Former county building in Reading Berkshire, England

The Shire Hall was a former municipal building at Shinfield Park just south of Reading, Berkshire. It was the headquarters of Berkshire County Council from 1981 to 1998.

==History==
For much of the 20th century the administration of Berkshire County Council had been carried out in the Old Shire Hall in The Forbury while meetings of the full council had taken place in the assize courts next door. Following implementation of the Local Government Act 1972, which increased the responsibilities of the county council, county leaders chose to procure a new purpose-built county headquarters: the site they initially selected was at Abbey Wharf off King's Road, but after considerable debate, they opted for a site which would be easier to develop on open land on the southern part of the Shinfield Park estate. (Note: The northern part of the estate had been occupied by Shinfield Lodge, which had been the home of Ebenezer Maitland MP in the late 18th century; it served as an RAF Station from 1940 to 1968 and then as the Meteorological Office College from 1971 to 2002. Meanwhile the southern part of the estate had been occupied by Shinfield Grove, which had once been the home of the Hulme family, before being demolished; it is this part of the site which was selected for the Shire Hall.)

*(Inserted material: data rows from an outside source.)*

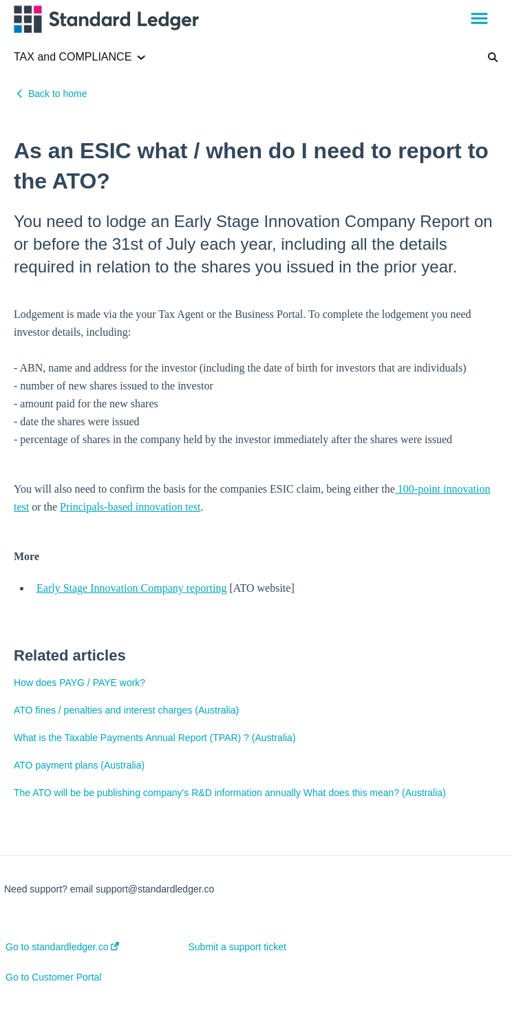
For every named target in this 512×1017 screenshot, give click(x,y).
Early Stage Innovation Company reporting (131, 588)
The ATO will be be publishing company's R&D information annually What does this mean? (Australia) (230, 792)
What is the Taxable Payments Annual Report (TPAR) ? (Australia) (155, 737)
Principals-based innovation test (130, 507)
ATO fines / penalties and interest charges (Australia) (126, 710)
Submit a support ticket (237, 946)
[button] (479, 19)
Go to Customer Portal (53, 977)
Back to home (57, 93)
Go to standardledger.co (62, 946)
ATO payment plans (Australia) (79, 765)
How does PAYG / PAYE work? (79, 682)
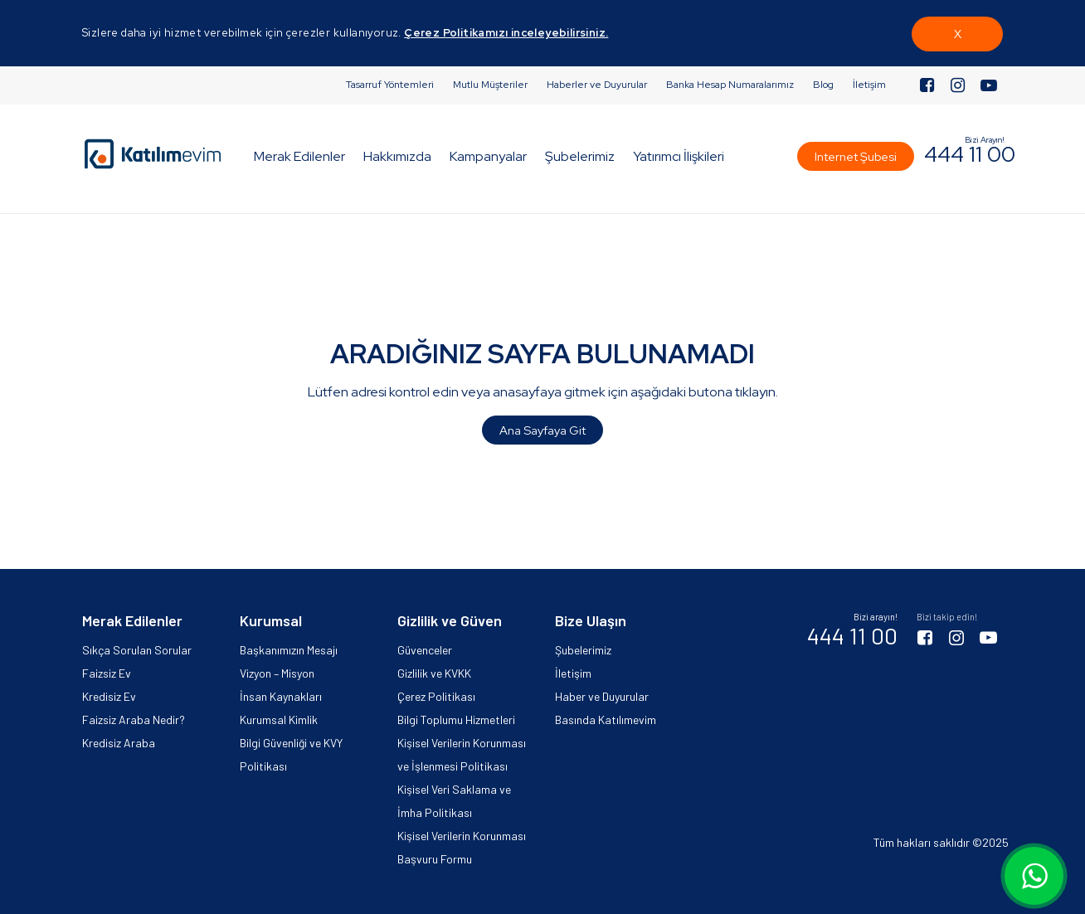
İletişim (869, 84)
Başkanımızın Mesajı (289, 650)
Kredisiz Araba (118, 743)
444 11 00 (969, 154)
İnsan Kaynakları (281, 696)
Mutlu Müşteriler (490, 84)
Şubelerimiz (580, 156)
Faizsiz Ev (106, 673)
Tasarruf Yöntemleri (390, 84)
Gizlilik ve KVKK (434, 673)
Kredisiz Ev (109, 696)
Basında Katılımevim (605, 719)
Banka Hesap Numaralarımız (730, 84)
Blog (823, 84)
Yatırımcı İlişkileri (678, 156)
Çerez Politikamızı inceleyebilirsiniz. (506, 33)
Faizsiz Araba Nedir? (133, 719)
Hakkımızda (397, 156)
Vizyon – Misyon (277, 673)
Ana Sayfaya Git (542, 430)
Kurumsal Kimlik (279, 719)
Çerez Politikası (436, 696)
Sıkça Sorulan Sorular (137, 650)
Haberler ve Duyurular (597, 84)
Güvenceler (424, 650)
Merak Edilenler (299, 156)
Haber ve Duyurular (602, 696)
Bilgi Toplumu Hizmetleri (456, 719)
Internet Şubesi (856, 156)
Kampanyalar (488, 156)
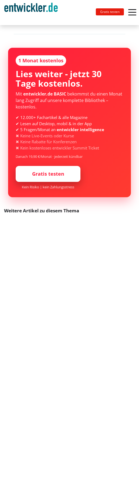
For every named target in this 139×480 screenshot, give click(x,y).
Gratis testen (110, 11)
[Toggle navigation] (33, 12)
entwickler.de (31, 13)
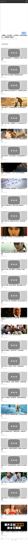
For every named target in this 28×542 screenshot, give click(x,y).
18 (26, 538)
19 (12, 539)
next (15, 539)
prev (2, 538)
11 (22, 538)
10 (20, 538)
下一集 (24, 33)
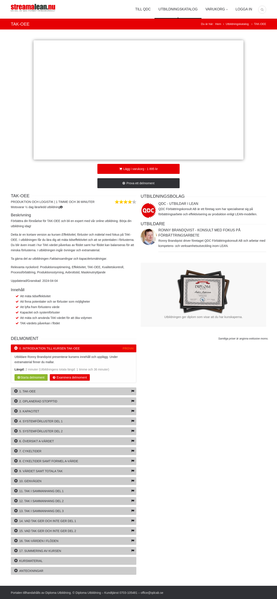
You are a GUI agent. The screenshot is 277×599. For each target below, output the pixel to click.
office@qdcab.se (152, 592)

The new Shire Hall, which was designed in the Brutalist style and built at a cost of £27.5 million, was completed in 1981. The design involved seven low-rise octagonal shaped buildings which all featured continuous bands of glazing with concrete panels above and below; an emergency control centre was established in the basement in case of a nuclear attack. The complex was officially opened by Queen Elizabeth II on 2 April 1982.

However following a review by the Local Government Commission the Government decided to transfer the responsibilities of the County Council to unitary authorities and the building became surplus to requirements in 1998. It became the local offices of Foster Wheeler in March 2000 and then, in October 2017, of Wood Group. In August 2024, the Wood Group moved to Green Park, closing the building.

As of February 2025, the building complex is in the process of being demolished to the foundation, and by the end of 2025 the building was completely demolished. A new five warehouse complex has been officially granted by the Wokingham Borough Council for the site.